──────── Data entries ────────

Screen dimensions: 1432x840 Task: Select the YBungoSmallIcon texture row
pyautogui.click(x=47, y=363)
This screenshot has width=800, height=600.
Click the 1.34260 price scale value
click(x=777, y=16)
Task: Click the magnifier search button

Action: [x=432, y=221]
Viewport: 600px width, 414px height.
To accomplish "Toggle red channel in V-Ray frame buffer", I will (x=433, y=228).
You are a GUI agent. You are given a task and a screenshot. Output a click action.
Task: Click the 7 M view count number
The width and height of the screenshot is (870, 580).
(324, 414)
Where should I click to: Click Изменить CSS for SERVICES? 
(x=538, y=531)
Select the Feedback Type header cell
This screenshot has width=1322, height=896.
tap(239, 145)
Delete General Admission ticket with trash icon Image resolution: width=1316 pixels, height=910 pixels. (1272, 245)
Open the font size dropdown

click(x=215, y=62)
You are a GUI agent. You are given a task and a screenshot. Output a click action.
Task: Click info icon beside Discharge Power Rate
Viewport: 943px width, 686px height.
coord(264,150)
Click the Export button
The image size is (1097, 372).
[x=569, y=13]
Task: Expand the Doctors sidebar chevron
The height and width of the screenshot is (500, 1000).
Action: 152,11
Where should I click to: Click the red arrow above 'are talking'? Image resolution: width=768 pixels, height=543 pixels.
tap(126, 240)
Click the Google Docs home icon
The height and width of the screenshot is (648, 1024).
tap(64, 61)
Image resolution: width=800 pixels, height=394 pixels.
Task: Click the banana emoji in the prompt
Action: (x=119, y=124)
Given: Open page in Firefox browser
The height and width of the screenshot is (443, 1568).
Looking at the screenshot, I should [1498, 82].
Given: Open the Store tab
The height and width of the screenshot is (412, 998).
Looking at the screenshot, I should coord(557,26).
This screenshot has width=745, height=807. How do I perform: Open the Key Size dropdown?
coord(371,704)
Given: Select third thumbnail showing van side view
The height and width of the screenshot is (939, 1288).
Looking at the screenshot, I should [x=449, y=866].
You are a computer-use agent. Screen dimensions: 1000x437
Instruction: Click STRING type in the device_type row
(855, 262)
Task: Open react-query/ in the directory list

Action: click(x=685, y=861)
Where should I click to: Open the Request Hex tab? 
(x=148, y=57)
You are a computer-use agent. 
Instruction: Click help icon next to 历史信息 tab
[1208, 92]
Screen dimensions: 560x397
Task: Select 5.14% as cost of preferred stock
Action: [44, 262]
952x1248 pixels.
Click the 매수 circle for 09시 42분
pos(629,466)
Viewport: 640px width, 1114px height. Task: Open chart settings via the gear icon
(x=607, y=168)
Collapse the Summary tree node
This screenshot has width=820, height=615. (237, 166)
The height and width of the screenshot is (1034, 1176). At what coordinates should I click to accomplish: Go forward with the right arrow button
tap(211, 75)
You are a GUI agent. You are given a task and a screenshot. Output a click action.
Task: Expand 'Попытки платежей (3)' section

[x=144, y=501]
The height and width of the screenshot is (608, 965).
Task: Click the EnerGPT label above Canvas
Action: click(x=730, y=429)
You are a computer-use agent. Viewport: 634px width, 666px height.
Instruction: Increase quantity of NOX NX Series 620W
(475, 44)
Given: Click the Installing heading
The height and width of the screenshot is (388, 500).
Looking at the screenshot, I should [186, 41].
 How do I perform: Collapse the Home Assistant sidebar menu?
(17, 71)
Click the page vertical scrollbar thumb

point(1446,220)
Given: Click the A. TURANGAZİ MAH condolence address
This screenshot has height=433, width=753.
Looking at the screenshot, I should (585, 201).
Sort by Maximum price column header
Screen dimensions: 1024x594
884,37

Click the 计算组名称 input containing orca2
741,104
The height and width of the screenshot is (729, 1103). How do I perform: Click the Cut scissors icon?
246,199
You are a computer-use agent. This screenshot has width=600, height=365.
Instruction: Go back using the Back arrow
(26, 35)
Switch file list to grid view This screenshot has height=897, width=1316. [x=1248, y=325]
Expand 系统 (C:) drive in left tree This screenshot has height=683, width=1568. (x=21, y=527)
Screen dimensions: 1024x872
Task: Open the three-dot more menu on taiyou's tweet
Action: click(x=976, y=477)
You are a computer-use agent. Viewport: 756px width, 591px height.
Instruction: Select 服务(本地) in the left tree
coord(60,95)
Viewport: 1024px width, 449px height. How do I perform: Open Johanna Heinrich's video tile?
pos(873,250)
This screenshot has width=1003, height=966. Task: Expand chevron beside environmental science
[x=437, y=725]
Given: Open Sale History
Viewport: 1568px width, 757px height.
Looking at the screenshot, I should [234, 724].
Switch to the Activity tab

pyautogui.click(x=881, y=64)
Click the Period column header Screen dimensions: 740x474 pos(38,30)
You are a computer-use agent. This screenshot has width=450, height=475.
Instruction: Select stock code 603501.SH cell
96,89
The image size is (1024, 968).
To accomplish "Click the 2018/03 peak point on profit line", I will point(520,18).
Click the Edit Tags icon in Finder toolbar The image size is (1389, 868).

────────

» Aim: Please copy out all the records again, replacing "Viewport" with "Display area" and leaving everything else unchanged.

» Task output:
Screen dimensions: 1432x840 Task: Select the YBungoSmallIcon texture row
pyautogui.click(x=47, y=363)
This screenshot has width=800, height=600.
Click the 1.34260 price scale value
click(x=777, y=16)
Task: Click the magnifier search button

Action: [x=432, y=221]
Display area: 600px width, 414px height.
To accomplish "Toggle red channel in V-Ray frame buffer", I will (x=433, y=228).
You are a GUI agent. You are given a task and a screenshot. Output a click action.
Task: Click the 7 M view count number
The width and height of the screenshot is (870, 580).
(324, 414)
Where should I click to: Click Изменить CSS for SERVICES? 
(x=538, y=531)
Select the Feedback Type header cell
This screenshot has width=1322, height=896.
tap(239, 145)
Delete General Admission ticket with trash icon Image resolution: width=1316 pixels, height=910 pixels. (1272, 245)
Open the font size dropdown

click(x=215, y=62)
You are a GUI agent. You are given a task and a screenshot. Output a click action.
Task: Click info icon beside Discharge Power Rate
Display area: 943px width, 686px height.
coord(264,150)
Click the Export button
The image size is (1097, 372).
[x=569, y=13]
Task: Expand the Doctors sidebar chevron
The height and width of the screenshot is (500, 1000).
Action: 152,11
Where should I click to: Click the red arrow above 'are talking'? Image resolution: width=768 pixels, height=543 pixels.
tap(126, 240)
Click the Google Docs home icon
The height and width of the screenshot is (648, 1024).
tap(64, 61)
Image resolution: width=800 pixels, height=394 pixels.
Task: Click the banana emoji in the prompt
Action: (x=119, y=124)
Given: Open page in Firefox browser
The height and width of the screenshot is (443, 1568).
Looking at the screenshot, I should [1498, 82].
Given: Open the Store tab
The height and width of the screenshot is (412, 998).
Looking at the screenshot, I should coord(557,26).
This screenshot has width=745, height=807. How do I perform: Open the Key Size dropdown?
coord(371,704)
Given: Select third thumbnail showing van side view
The height and width of the screenshot is (939, 1288).
Looking at the screenshot, I should [x=449, y=866].
You are a computer-use agent. Screen dimensions: 1000x437
Instruction: Click STRING type in the device_type row
(855, 262)
Task: Open react-query/ in the directory list

Action: click(x=685, y=861)
Where should I click to: Open the Request Hex tab? 
(x=148, y=57)
You are a computer-use agent. 
Instruction: Click help icon next to 历史信息 tab
[1208, 92]
Screen dimensions: 560x397
Task: Select 5.14% as cost of preferred stock
Action: [44, 262]
952x1248 pixels.
Click the 매수 circle for 09시 42분
pos(629,466)
Display area: 640px width, 1114px height. Task: Open chart settings via the gear icon
(x=607, y=168)
Collapse the Summary tree node
This screenshot has width=820, height=615. (237, 166)
The height and width of the screenshot is (1034, 1176). At what coordinates should I click to accomplish: Go forward with the right arrow button
tap(211, 75)
You are a GUI agent. You are given a task and a screenshot. Output a click action.
Task: Expand 'Попытки платежей (3)' section

[x=144, y=501]
The height and width of the screenshot is (608, 965).
Task: Click the EnerGPT label above Canvas
Action: click(x=730, y=429)
You are a computer-use agent. Display area: 634px width, 666px height.
Instruction: Increase quantity of NOX NX Series 620W
(475, 44)
Given: Click the Installing heading
The height and width of the screenshot is (388, 500).
Looking at the screenshot, I should [186, 41].
 How do I perform: Collapse the Home Assistant sidebar menu?
(17, 71)
Click the page vertical scrollbar thumb

point(1446,220)
Given: Click the A. TURANGAZİ MAH condolence address
This screenshot has height=433, width=753.
Looking at the screenshot, I should (585, 201).
Sort by Maximum price column header
Screen dimensions: 1024x594
884,37

Click the 计算组名称 input containing orca2
741,104
The height and width of the screenshot is (729, 1103). How do I perform: Click the Cut scissors icon?
246,199
You are a computer-use agent. This screenshot has width=600, height=365.
Instruction: Go back using the Back arrow
(26, 35)
Switch file list to grid view This screenshot has height=897, width=1316. [x=1248, y=325]
Expand 系统 (C:) drive in left tree This screenshot has height=683, width=1568. (x=21, y=527)
Screen dimensions: 1024x872
Task: Open the three-dot more menu on taiyou's tweet
Action: click(x=976, y=477)
You are a computer-use agent. Display area: 756px width, 591px height.
Instruction: Select 服务(本地) in the left tree
coord(60,95)
Display area: 1024px width, 449px height. How do I perform: Open Johanna Heinrich's video tile?
pos(873,250)
This screenshot has width=1003, height=966. Task: Expand chevron beside environmental science
[x=437, y=725]
Given: Open Sale History
Display area: 1568px width, 757px height.
Looking at the screenshot, I should [234, 724].
Switch to the Activity tab

pyautogui.click(x=881, y=64)
Click the Period column header Screen dimensions: 740x474 pos(38,30)
You are a computer-use agent. This screenshot has width=450, height=475.
Instruction: Select stock code 603501.SH cell
96,89
The image size is (1024, 968).
To accomplish "Click the 2018/03 peak point on profit line", I will point(520,18).
Click the Edit Tags icon in Finder toolbar The image size is (1389, 868).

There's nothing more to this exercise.